It must have been particularly difficult for John. Next to him at
the foot of the cross stood Mary the mother of Jesus. Johns heart was broken not
only because his Savior, his Lord, and his Friend hung limp before him, but also because
the grieving woman beside him had just witnessed the death of her special child.
Johns home was Marys now that Jesus had commissioned John to be her caretaker.
It was an appropriate arrangement, for under the same roof would dwell the only two people
who had heard the beat of the heart that bore the sins of the world.
There was reclining on Jesus bosom one of His disciples,
whom Jesus loved. (John 13:23)
John himself wrote this passage in his gospel. It describes the
intimate scene in the Upper Room, where Jesus shared one last meal with His disciples the
night before His crucifixion. But look at the picture it gives us. John calls himself
"the disciple whom Jesus loved," and then he provides evidence by relaying this
one scene in the Upper Room. In the sweetest of moments, John reclined on Jesus
breast and heard the heart of the Son of Man.
"If he was the disciple Jesus loved, then such a tribute
implies that John was the disciple who best loved Jesus, and by force of his love for Him
had a keen and true insight into his Masters thought and spirit," writes Henry
Lockyer. "Leaning on the bosom of Jesus, John knew something of His heartbeat. Such a
position was the coveted honor gained in the line of love."
The moment became a ministry for John, who is known as the
"disciple of love" because he so proclaimed the deity of Christ and His
unfailing love. John wrote his gospel "so that you may believe that Jesus is the
Christ, the Son of God; and that believing you may have life in His name" (John
20:31). John wrote 1, 2, and 3 John to teach us that "this is His commandment, that
we believe in the name of His Son Jesus Christ, and love one another, just as He commanded
us" (1 John 3:23). Finally, John concluded his service to the Lord by writing the
book of Revelation, as revealed to him in a vision while he was banished to the isle of
Patmos.
It is not surprising that the Lord preserved John as the only
disciple not to suffer martyrdom, and also used him so extensively. Who better than the
disciple Jesus loved to share with the world that very love?

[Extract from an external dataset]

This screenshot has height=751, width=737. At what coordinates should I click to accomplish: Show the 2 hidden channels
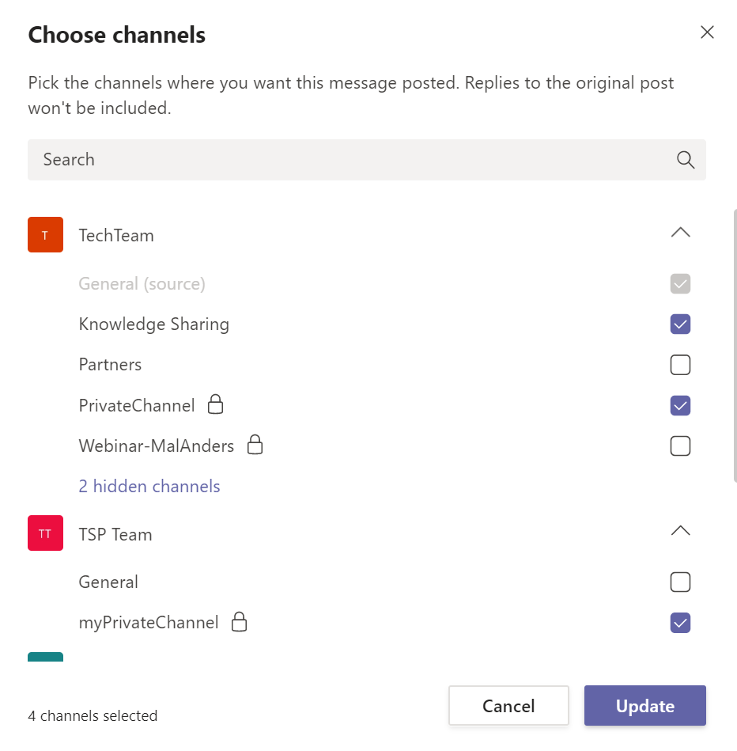coord(149,486)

John was a Galilean fisherman, the son of Zebedee and brother of
James. Scholars believe he came from a well-to-do family because his father had hired
servants. He first was a disciple of John the Baptist until the Baptist himself pointed to
Jesus and proclaimed, "Behold, the Lamb of God who takes away the sin of the
world!" John eventually would follow Jesus for some three years, learning what it
meant to forgive and to love. And sometimes those lessons came hard.
"He needed Jesus counsel as much as any other of the
Twelve, for he and James seem to have possessed unusually ardent temperaments. Jesus
called them "sons of thunder," or, by a more literal rendering, "sons of
tumult" (Mark 3:17), writes Merrill C. Tenney. "Their bigotry and truculence
were revealed in their readiness to rebuke the man casting out demons because he did not
follow with them (Luke 9:49), and in their desire to call down fire from heaven on the
Samaritan villages that would not receive Jesus (9:52-54). Both rashly asked their mother
to petition Jesus that he would grant them the seats of primacy in his kingdom (Matt.
20:20-28). Jesus sharply rebuked these crudities of spirit, even though they may have been
motivated by loyalty to him and his work."
Nevertheless, with all of his faults and shortcomings, John
discovered Christ still loved him. More and more, John would learn to love the Lord
because the Lord first loved him. (1 John 4:19)
Five times John, in his gospel, refers to himself as "the
disciple whom Jesus loved." In each case, the literal rendering of the Greek would
better read, "the disciple whom Jesus kept on loving." It is in such intimacy
with the Lord that John became mighty in spirit and that today we, too, can learn of the
continual love of Christ.
We need not fish the swells of the Sea of Galilee, or hail from a
well-to-do family, or even leave our hometowns for places and challenges unknown. We need
only to recline in the bosom of the Spirit of God and listen to what John heard.
His heartbeat: "For God so loved the world, that He gave His
only begotten Son, that whoever believes in Him shall not perish, but have eternal
life." (John 3:16)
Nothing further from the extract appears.